I am considering gifting almost all of my equitable share in a family mineral trust, for which a bank is the trustee, to my daughters. The trust is a unique one that was jointly drafted by me and a (now deceased) estate attorney in Midland TX. It encompasses hundreds of mineral properties in Texas and lasts for the maximum period allowed by the Rule Against Perpetuities. None of the beneficiaries of the trust can withdraw from the trust or otherwise obtain legal title to the undivided share of the interests that he or she put into the trust without the affirmative vote of the holders of a least a majority in interest of the total Equitable Shares, which is very unlikely to ever happen.

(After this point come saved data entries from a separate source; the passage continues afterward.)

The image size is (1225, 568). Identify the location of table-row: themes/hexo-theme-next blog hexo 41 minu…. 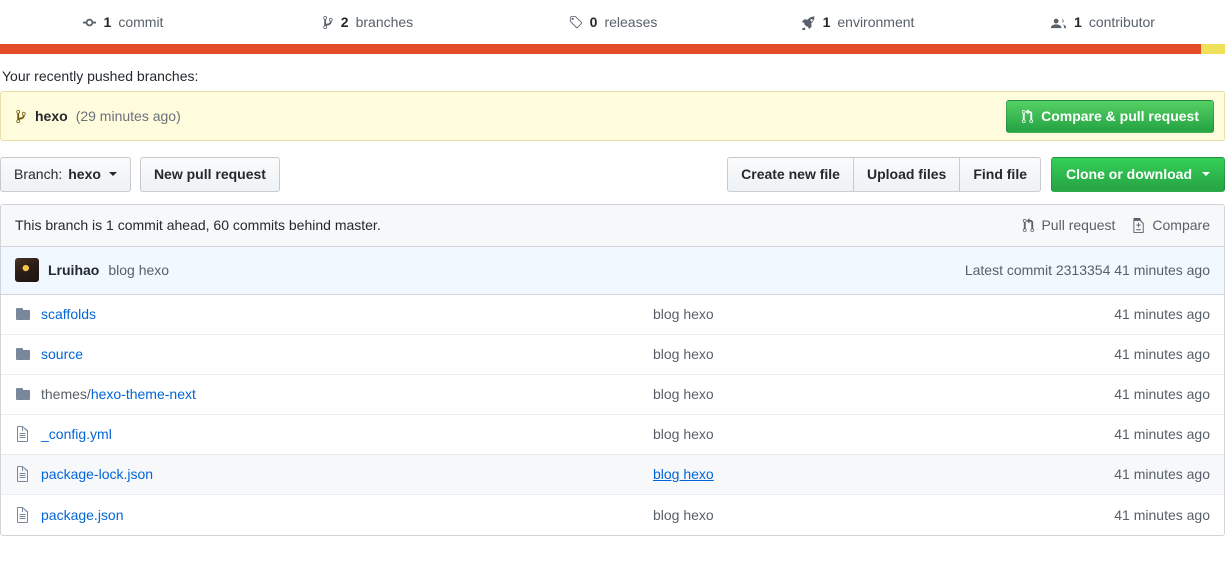
(612, 395). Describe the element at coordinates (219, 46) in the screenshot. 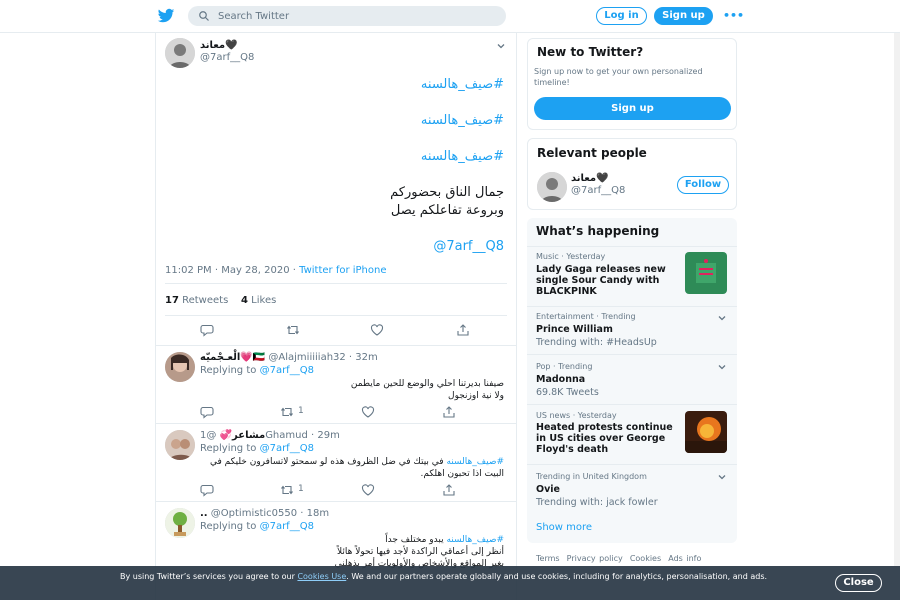

I see `author-name: معاند🖤` at that location.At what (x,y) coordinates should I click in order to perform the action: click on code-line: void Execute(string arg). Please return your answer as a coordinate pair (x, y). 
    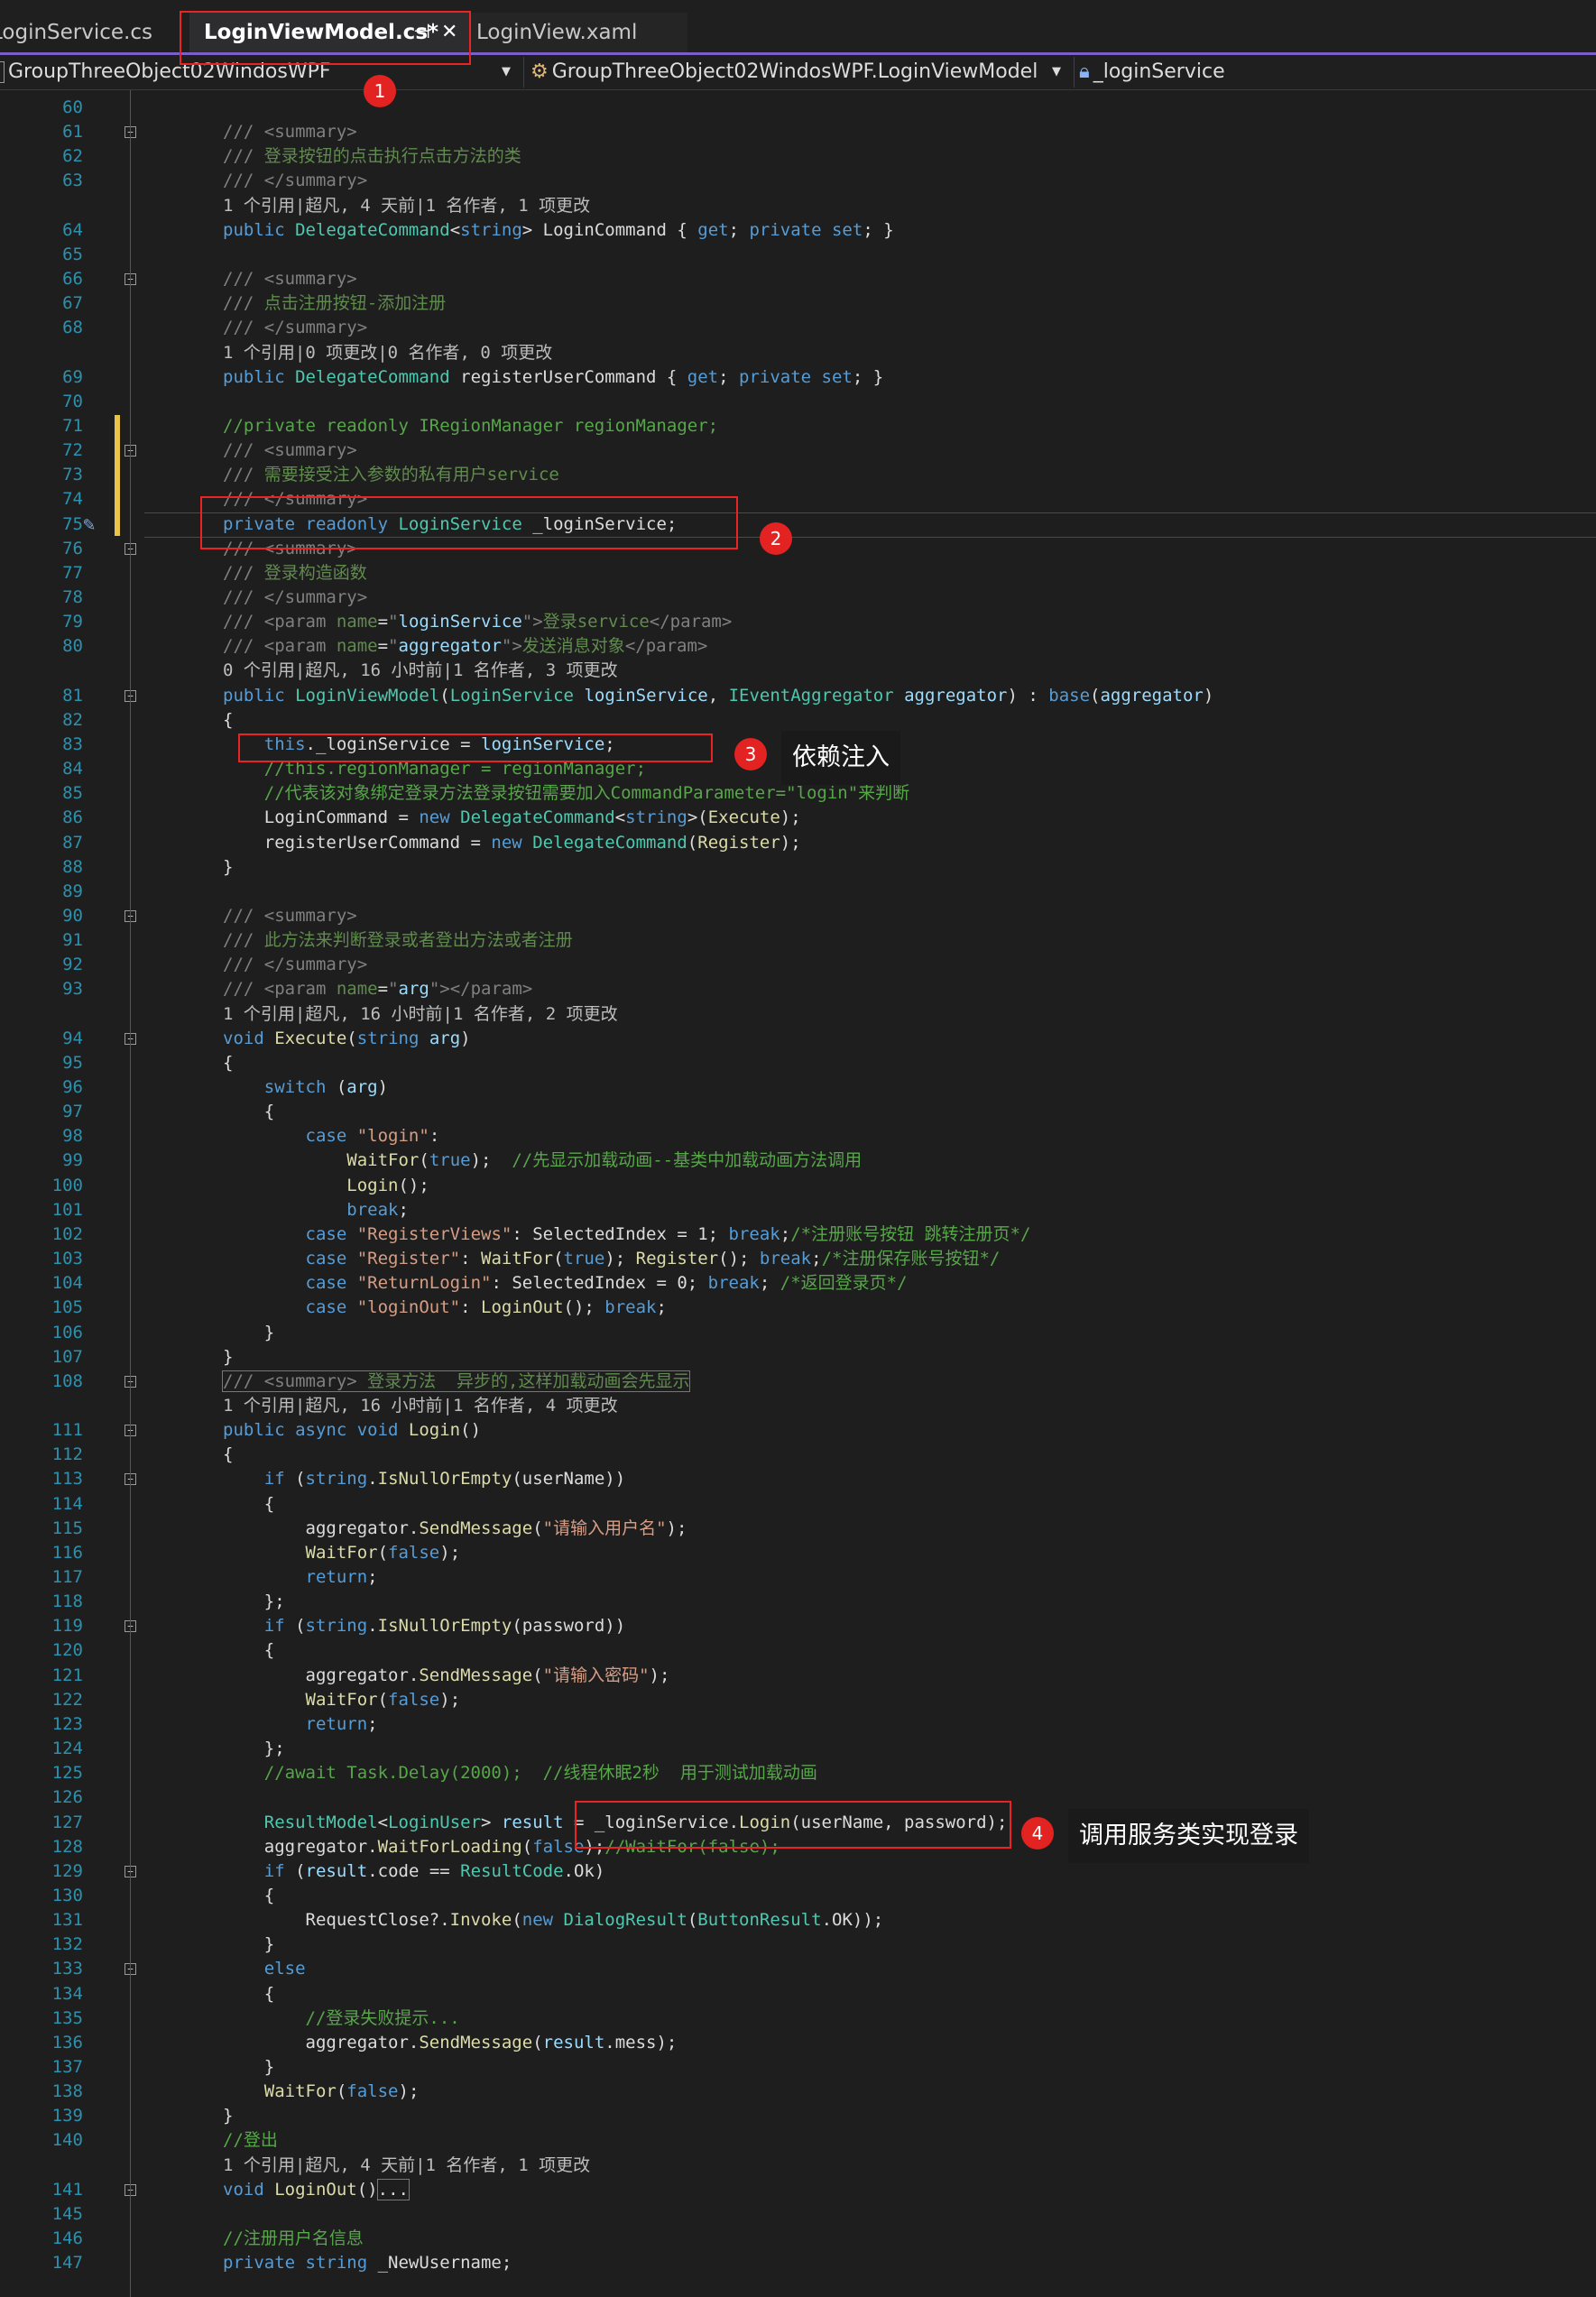
    Looking at the image, I should click on (347, 1038).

We can only transfer while alive or at death our equitable share in the trust. It thus seems to me that my equitable share in the trust is like the share of a member of an LLC or FLP or the owner of stock in a corporation, but much more restricted. I will never be able to own or control any of the mineral properties that are owned and managed by the trust. I am only entitled to an Equitable Share of the income received by the trust and can only transfer that Equitable Share to someone else. I am hoping that I can simply value my share for gift and estate tax purposes (which I need to worry about since I live in Illinois) as a multiple of, e.g., 3 to 5 times [which?] of the annual income distributed to me over the last 12 months or 24 months, rather than having to obtain a difficult and very expensive valuation of each of the hundreds of mineral properties managed by the trust. The trustee bank uses a multiple of 5 times income for the last 12 months to obtain its stated market value for the trust properties, individually and in the aggrgate, on each monthly statement. Could I use its valuation?
Since you may have tax implications, you really need to direct this question to your accountant as there may be multiple state and federal taxes involved, the minority interest may have a positive effect on the taxes, etc. This needs a professional answer and not one from the forum who do not have the fiduciary responsibility to you.
Let me rephrase my question. Is anyone aware of a simple income based valuation being done in situations like mine, rather than having to engage in an engineering valuation of each property managed by the trust?
Yes I am aware of that. Id get advice from a tax professional tho.